The Artist at His Easel
Thomas Worthington Whittredge ,~1891
oil on paper on panel, 12 x 9 in
Private collection
photo in public domain from The Anthenaeum

Tulip Fields in Holland
Claude Monet, 1886
oil on canvas, 26 x 32 in
Musee d’Orsay
photo in public domain from Wikimedia Commons and the Yorck Project
Speaking of tulips fields, the colors of the bed that dominates the lower left of Monet’s canvas shown here might be compared to a ruddy cheek, but our idea of Lord Bridgnorth’s complexion is actually clearer from reading Powell’s words than from seeing the candidate image. Of course, we do not know exactly where on the hot part of the spectrum Lord Bridgenorth glowered, but Powell rather economically uses the visual allusions to convey this emotional heat.
Thinking about color and emotion prompts us to compare Powell’s style to Proust’s much more extravagant treatment of the emotional power of color, his famous passage on the “little patch of yellow wall” that appears in Vermeer’s View of Delft.

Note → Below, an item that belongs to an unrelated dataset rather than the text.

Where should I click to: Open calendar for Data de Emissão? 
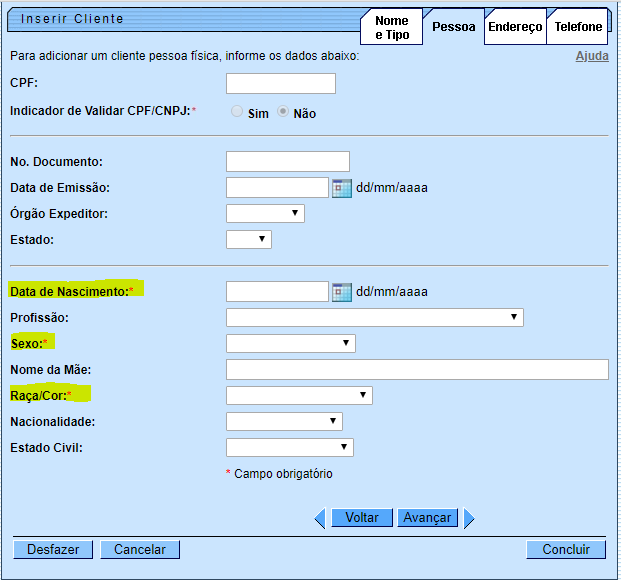(x=342, y=188)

One of characters from In Search of Lost Time, the writer Bergotte, goes to the Jeu de Paume to see this painting. Gazing at the painting, “His dizziness increased; he fixed his gaze, like a child upon a yellow butterfly that it wants to catch, on the precious patch of wall. ‘That’s how I ought to have written,’ he said. ‘My last books are too dry, I ought to have gone over them with a few layers of colour, made my language precious in itself, like this little patch of yellow wall.'” (Proust, The Captive (La Prisonnière), volume 5 of À la recherche du temps perdu, C.K, Scott Moncrieff translator.)

View of Delft
Johannes Vermeer, 1660-1
oil on canvas, 38 x 46 in
Royal Picture Gallery Mauritshuis, The Hague
photo in public domain from Wikimedia Commonson
Overcome by the beautiful color, Bergotte slumps dead in front of the painting. Critics debate exactly which dab of yellow in this painting killed Bergotte and how this passage reflects Proust’s own emotional response to the painting. In The Military Philosophers, Jenkins reflects on Proust, which will give us a chance to return to the Powell-Proust nexus.